══ Material for the task

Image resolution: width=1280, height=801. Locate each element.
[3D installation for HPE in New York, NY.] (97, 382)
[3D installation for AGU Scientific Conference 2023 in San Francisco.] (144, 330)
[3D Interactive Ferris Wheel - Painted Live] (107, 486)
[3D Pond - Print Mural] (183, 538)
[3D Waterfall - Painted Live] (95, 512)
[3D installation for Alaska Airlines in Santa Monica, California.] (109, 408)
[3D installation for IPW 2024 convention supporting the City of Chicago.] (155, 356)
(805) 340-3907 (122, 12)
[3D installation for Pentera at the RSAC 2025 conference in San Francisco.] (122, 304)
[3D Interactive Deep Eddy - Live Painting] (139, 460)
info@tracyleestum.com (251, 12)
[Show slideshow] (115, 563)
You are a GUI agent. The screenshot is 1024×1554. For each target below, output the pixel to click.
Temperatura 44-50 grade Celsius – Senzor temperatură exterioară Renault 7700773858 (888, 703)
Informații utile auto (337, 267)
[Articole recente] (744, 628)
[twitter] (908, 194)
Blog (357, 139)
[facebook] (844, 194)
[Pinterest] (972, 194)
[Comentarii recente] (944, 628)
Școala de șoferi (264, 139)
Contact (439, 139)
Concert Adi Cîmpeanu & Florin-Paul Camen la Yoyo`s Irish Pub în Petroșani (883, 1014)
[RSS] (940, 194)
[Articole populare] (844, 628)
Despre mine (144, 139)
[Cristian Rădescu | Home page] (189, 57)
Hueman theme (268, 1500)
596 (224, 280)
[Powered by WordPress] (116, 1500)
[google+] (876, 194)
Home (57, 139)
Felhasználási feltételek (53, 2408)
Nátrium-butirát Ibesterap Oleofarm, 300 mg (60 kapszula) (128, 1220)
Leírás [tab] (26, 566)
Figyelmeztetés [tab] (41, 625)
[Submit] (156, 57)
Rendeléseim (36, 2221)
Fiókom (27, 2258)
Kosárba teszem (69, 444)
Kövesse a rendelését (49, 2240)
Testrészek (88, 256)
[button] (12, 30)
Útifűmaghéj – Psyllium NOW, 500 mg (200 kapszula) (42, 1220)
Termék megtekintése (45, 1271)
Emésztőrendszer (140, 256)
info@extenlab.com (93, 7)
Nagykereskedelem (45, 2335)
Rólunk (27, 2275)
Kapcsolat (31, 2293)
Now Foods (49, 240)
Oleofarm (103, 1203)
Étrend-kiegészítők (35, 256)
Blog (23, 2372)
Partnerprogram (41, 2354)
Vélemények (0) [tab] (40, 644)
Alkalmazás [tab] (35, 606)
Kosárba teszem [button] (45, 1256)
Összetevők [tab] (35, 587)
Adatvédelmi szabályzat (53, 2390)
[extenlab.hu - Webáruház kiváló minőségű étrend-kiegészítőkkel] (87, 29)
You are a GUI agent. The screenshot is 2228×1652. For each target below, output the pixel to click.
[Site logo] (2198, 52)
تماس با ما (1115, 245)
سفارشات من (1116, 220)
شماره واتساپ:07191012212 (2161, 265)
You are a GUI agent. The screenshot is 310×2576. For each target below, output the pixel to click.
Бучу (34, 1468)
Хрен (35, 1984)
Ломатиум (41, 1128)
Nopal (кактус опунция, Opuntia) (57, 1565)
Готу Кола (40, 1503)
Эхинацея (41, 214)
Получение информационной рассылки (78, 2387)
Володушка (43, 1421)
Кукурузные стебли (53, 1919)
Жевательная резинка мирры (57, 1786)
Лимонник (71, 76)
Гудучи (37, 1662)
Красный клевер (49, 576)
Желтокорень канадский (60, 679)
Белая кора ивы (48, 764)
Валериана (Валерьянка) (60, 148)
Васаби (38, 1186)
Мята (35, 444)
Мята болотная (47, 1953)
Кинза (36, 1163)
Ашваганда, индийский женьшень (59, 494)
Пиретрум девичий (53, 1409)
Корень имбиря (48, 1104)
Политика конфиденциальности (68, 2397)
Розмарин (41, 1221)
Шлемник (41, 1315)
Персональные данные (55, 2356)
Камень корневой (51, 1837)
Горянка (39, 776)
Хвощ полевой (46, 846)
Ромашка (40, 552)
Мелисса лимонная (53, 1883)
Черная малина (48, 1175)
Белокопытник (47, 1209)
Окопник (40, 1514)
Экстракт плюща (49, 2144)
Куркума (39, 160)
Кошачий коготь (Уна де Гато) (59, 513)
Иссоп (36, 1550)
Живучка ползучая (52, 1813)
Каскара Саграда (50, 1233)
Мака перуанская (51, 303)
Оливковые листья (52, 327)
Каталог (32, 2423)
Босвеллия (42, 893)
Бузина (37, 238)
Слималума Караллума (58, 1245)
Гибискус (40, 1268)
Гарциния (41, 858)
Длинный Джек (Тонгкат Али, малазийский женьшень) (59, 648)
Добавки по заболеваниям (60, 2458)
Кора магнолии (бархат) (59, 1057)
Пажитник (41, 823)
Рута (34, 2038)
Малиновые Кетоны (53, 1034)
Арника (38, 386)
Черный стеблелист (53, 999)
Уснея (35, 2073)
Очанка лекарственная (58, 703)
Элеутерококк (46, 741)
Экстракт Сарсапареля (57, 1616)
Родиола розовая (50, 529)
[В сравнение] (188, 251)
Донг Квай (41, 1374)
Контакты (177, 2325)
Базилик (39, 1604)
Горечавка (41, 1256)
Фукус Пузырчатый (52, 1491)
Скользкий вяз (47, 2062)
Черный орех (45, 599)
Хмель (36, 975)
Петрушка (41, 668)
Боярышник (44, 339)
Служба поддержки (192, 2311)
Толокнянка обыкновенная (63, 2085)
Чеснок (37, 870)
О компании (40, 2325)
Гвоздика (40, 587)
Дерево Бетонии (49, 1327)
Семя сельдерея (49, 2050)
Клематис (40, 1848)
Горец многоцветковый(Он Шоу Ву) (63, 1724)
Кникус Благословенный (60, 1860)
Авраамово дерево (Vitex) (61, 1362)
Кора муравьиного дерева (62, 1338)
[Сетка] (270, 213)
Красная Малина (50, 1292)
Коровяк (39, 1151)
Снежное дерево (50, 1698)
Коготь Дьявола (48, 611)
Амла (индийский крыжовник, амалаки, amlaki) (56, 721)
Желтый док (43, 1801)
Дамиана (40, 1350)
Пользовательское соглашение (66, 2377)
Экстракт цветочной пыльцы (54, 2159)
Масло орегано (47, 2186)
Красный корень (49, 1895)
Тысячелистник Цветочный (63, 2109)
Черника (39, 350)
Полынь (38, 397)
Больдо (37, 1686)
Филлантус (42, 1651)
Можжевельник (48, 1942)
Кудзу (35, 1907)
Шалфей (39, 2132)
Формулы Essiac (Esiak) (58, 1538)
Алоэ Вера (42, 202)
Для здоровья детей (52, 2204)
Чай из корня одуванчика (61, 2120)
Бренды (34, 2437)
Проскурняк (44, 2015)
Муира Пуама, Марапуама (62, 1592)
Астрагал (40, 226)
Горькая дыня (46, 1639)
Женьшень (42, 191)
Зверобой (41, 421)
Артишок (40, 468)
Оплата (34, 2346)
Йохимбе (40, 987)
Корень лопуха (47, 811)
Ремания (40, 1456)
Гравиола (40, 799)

════

## Problem statement
Write every entry out again, exactly as it stands.

## Output of the task
Image resolution: width=1280, height=801. Locate each element.
[3D installation for HPE in New York, NY.] (97, 382)
[3D installation for AGU Scientific Conference 2023 in San Francisco.] (144, 330)
[3D Interactive Ferris Wheel - Painted Live] (107, 486)
[3D Pond - Print Mural] (183, 538)
[3D Waterfall - Painted Live] (95, 512)
[3D installation for Alaska Airlines in Santa Monica, California.] (109, 408)
[3D installation for IPW 2024 convention supporting the City of Chicago.] (155, 356)
(805) 340-3907 (122, 12)
[3D installation for Pentera at the RSAC 2025 conference in San Francisco.] (122, 304)
[3D Interactive Deep Eddy - Live Painting] (139, 460)
info@tracyleestum.com (251, 12)
[Show slideshow] (115, 563)
You are a GUI agent. The screenshot is 1024×1554. For each target below, output the pixel to click.
Temperatura 44-50 grade Celsius – Senzor temperatură exterioară Renault 7700773858 (888, 703)
Informații utile auto (337, 267)
[Articole recente] (744, 628)
[twitter] (908, 194)
Blog (357, 139)
[facebook] (844, 194)
[Pinterest] (972, 194)
[Comentarii recente] (944, 628)
Școala de șoferi (264, 139)
Contact (439, 139)
Concert Adi Cîmpeanu & Florin-Paul Camen la Yoyo`s Irish Pub în Petroșani (883, 1014)
[RSS] (940, 194)
[Articole populare] (844, 628)
Despre mine (144, 139)
[Cristian Rădescu | Home page] (189, 57)
Hueman theme (268, 1500)
596 (224, 280)
[Powered by WordPress] (116, 1500)
[google+] (876, 194)
Home (57, 139)
Felhasználási feltételek (53, 2408)
Nátrium-butirát Ibesterap Oleofarm, 300 mg (60 kapszula) (128, 1220)
Leírás [tab] (26, 566)
Figyelmeztetés [tab] (41, 625)
[Submit] (156, 57)
Rendeléseim (36, 2221)
Fiókom (27, 2258)
Kosárba teszem (69, 444)
Kövesse a rendelését (49, 2240)
Testrészek (88, 256)
[button] (12, 30)
Útifűmaghéj – Psyllium NOW, 500 mg (200 kapszula) (42, 1220)
Termék megtekintése (45, 1271)
Emésztőrendszer (140, 256)
info@extenlab.com (93, 7)
Nagykereskedelem (45, 2335)
Rólunk (27, 2275)
Kapcsolat (31, 2293)
Now Foods (49, 240)
Oleofarm (103, 1203)
Étrend-kiegészítők (35, 256)
Blog (23, 2372)
Partnerprogram (41, 2354)
Vélemények (0) [tab] (40, 644)
Alkalmazás [tab] (35, 606)
Kosárba teszem [button] (45, 1256)
Összetevők [tab] (35, 587)
Adatvédelmi szabályzat (53, 2390)
[extenlab.hu - Webáruház kiváló minőségű étrend-kiegészítőkkel] (87, 29)
You are a GUI agent. The screenshot is 2228×1652. For each target below, output the pixel to click.
[Site logo] (2198, 52)
تماس با ما (1115, 245)
سفارشات من (1116, 220)
شماره واتساپ:07191012212 (2161, 265)
You are a GUI agent. The screenshot is 310×2576. For each target below, output the pixel to click.
Бучу (34, 1468)
Хрен (35, 1984)
Ломатиум (41, 1128)
Nopal (кактус опунция, Opuntia) (57, 1565)
Готу Кола (40, 1503)
Эхинацея (41, 214)
Получение информационной рассылки (78, 2387)
Володушка (43, 1421)
Кукурузные стебли (53, 1919)
Жевательная резинка мирры (57, 1786)
Лимонник (71, 76)
Гудучи (37, 1662)
Красный клевер (49, 576)
Желтокорень канадский (60, 679)
Белая кора ивы (48, 764)
Валериана (Валерьянка) (60, 148)
Васаби (38, 1186)
Мята (35, 444)
Мята болотная (47, 1953)
Кинза (36, 1163)
Ашваганда, индийский женьшень (59, 494)
Пиретрум девичий (53, 1409)
Корень имбиря (48, 1104)
Политика конфиденциальности (68, 2397)
Розмарин (41, 1221)
Шлемник (41, 1315)
Персональные данные (55, 2356)
Камень корневой (51, 1837)
Горянка (39, 776)
Хвощ полевой (46, 846)
Ромашка (40, 552)
Мелисса лимонная (53, 1883)
Черная малина (48, 1175)
Белокопытник (47, 1209)
Окопник (40, 1514)
Экстракт плюща (49, 2144)
Куркума (39, 160)
Кошачий коготь (Уна де Гато) (59, 513)
Иссоп (36, 1550)
Живучка ползучая (52, 1813)
Каскара Саграда (50, 1233)
Мака перуанская (51, 303)
Оливковые листья (52, 327)
Каталог (32, 2423)
Босвеллия (42, 893)
Бузина (37, 238)
Слималума Караллума (58, 1245)
Гибискус (40, 1268)
Гарциния (41, 858)
Длинный Джек (Тонгкат Али, малазийский женьшень) (59, 648)
Добавки по заболеваниям (60, 2458)
Кора магнолии (бархат) (59, 1057)
Пажитник (41, 823)
Рута (34, 2038)
Малиновые Кетоны (53, 1034)
Арника (38, 386)
Черный стеблелист (53, 999)
Уснея (35, 2073)
Очанка лекарственная (58, 703)
Элеутерококк (46, 741)
Экстракт Сарсапареля (57, 1616)
Родиола розовая (50, 529)
[В сравнение] (188, 251)
Донг Квай (41, 1374)
Контакты (177, 2325)
Базилик (39, 1604)
Горечавка (41, 1256)
Фукус Пузырчатый (52, 1491)
Скользкий вяз (47, 2062)
Черный орех (45, 599)
Хмель (36, 975)
Петрушка (41, 668)
Боярышник (44, 339)
Служба поддержки (192, 2311)
Толокнянка обыкновенная (63, 2085)
Чеснок (37, 870)
О компании (40, 2325)
Гвоздика (40, 587)
Дерево Бетонии (49, 1327)
Семя сельдерея (49, 2050)
Клематис (40, 1848)
Горец многоцветковый(Он Шоу Ву) (63, 1724)
Кникус Благословенный (60, 1860)
Авраамово дерево (Vitex) (61, 1362)
Кора муравьиного дерева (62, 1338)
[Сетка] (270, 213)
Красная Малина (50, 1292)
Коровяк (39, 1151)
Снежное дерево (50, 1698)
Коготь Дьявола (48, 611)
Амла (индийский крыжовник, амалаки, amlaki) (56, 721)
Желтый док (43, 1801)
Дамиана (40, 1350)
Пользовательское соглашение (66, 2377)
Экстракт цветочной пыльцы (54, 2159)
Масло орегано (47, 2186)
Красный корень (49, 1895)
Тысячелистник Цветочный (63, 2109)
Черника (39, 350)
Полынь (38, 397)
Больдо (37, 1686)
Филлантус (42, 1651)
Можжевельник (48, 1942)
Кудзу (35, 1907)
Шалфей (39, 2132)
Формулы Essiac (Esiak) (58, 1538)
Алоэ Вера (42, 202)
Для здоровья детей (52, 2204)
Чай из корня одуванчика (61, 2120)
Бренды (34, 2437)
Проскурняк (44, 2015)
Муира Пуама, Марапуама (62, 1592)
Астрагал (40, 226)
Горькая дыня (46, 1639)
Женьшень (42, 191)
Зверобой (41, 421)
Артишок (40, 468)
Оплата (34, 2346)
Йохимбе (40, 987)
Корень лопуха (47, 811)
Ремания (40, 1456)
Гравиола (40, 799)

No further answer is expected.